# What is asked:
a) According to the piece on PG&E and EV backup power, which two automakers did PG&E announce partnerships with?
b) From the piece on PG&E and EV backup power, transcribe everything from "PG&E made exciting" down to "consumer energy independence.".
c) Pick up the piece on PG&E and EV backup power where it stops, and keep writing it.

# Selected passage:
--------

PG&E takes a bold step on enabling EV back up power, but questions remain

PG&E made exciting announcements about partnerships with GM and Ford last week to test using electric vehicles (EVs) for backup power for residential customers. (Ford also announced an initiative to create an open source charging standard.) PG&E also announced an initiative to install circuit breakers that facilitate use of onsite backup power. PG&E is commended for stepping forward to align its corporate strategy with the impending technology wave that could increase consumer energy independence.

I wrote about the promise of EVs in this role (“Electric vehicles as the next smartphone”) when I was struck by Ford’s F-150 Lightning ads last summer and how the consumer segment that buys pickups isn’t what we usually think of as the “EV crowd.” These initiatives could be game changers.

That said, several questions arise about PG&E’s game plan and whether the utility is still planning to hold customers captive:

  • How does PG&E plan to recover the costs for what are “beyond the meter” devices that typically is outside of what’s allowed? And how are the risks in these investments to be shared between shareholders and ratepayers? Will PG&E get an “authorized” rate of return with default assurances of costs being approved for recovery from ratepayers? How will PG&E be given appropriate incentives on making timely investments with appropriate risk, especially given the utility’s poor track record in acquiring renewable resources?

--------

# Data block:
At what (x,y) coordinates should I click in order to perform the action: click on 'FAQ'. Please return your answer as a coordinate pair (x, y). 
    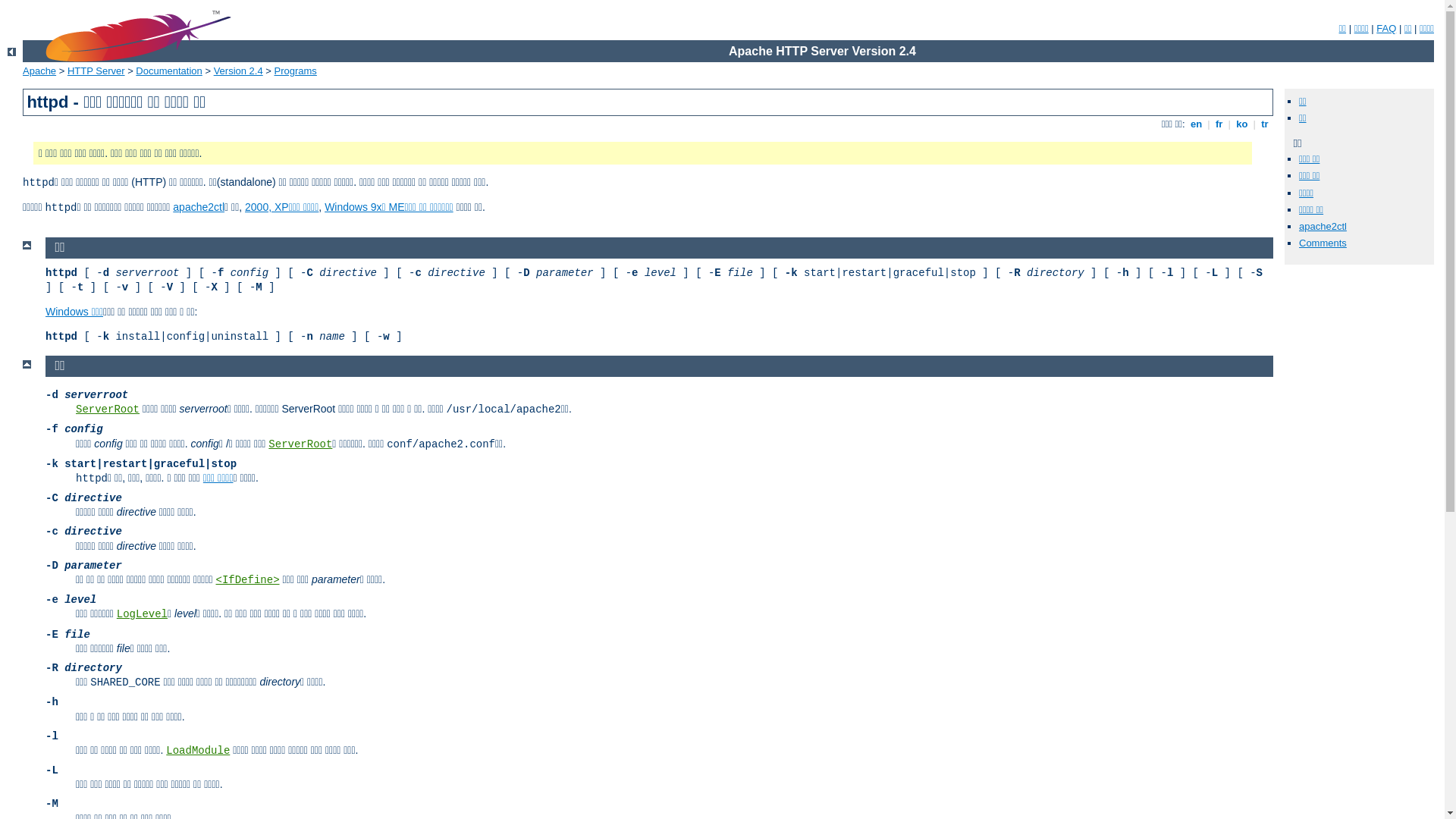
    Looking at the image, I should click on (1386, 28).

--------

# Expected responses:
a) GM and Ford.

b)
PG&E made exciting announcements about partnerships with GM and Ford last week to test using electric vehicles (EVs) for backup power for residential customers. (Ford also announced an initiative to create an open source charging standard.) PG&E also announced an initiative to install circuit breakers that facilitate use of onsite backup power. PG&E is commended for stepping forward to align its corporate strategy with the impending technology wave that could increase consumer energy independence.

c)
  • What will be the relationships between PG&E and the participating auto manufacturers? Will the manufacturers be required to partner with PG&E going forward? Will the manufacturers be foreclosed from offering products and services that would allow customers to exit PG&E’s system through self generation? Will PG&E close out other manufacturers from participating or set up other access barriers that prevent them from offering alternatives?
  • Delivering PG&E’s “personal microgrid backup power transfer meter device” is a good first step, but it requires disconnecting the solar panels to use, which means that it only support fossil fueled generators and grid-connected batteries. This device needs a switch for the solar panels as well. Further, it appears the device will only be available to customers who participate in PG&E’s Residential Generator and Battery Rebate Program. Can PG&E continue to offer this feature to vendors who offer only fossil-fueled generators? How will PG&E mitigate the local air pollution impacts from using fossil-fueled back up generators (BUGs) for extended periods? (California already has 8,000 megawatts of BUGs.)
  • How will these measures be integrated with the planned system reinforcements in PG&E’s 2022 Wildfire Mitigation Plan Update to reduce the costs of undergrounding lines? Will PG&E allow these back up sources and devices for customers who are interested in extended energy independence, particularly those who want to ride out a PSPS event?
  • How will community choice aggregators (CCAs) or other local governments participate? Will communities be able to independently push these options to achieve their climate action and adaptation plan (CAAP) goals?

Are PG&E’s customers about to walk?

In the 1990s, California’s industrial customers threatened to build their own self-generation plants and leave the utilities entirely. Escalating generation costs due to nuclear plant cost overruns and too-generous qualifying facilities (QF) contracts had driven up rates, and the technology that made QFs possible also allowed large customers to consider self generating. In response California “restructured” its utility sector to introduce competition in the generation segment and to get the utilities out of that part of the business. Unfortunately the initiative failed, in a big way, and we were left with a hybrid system which some blame for rising rates today.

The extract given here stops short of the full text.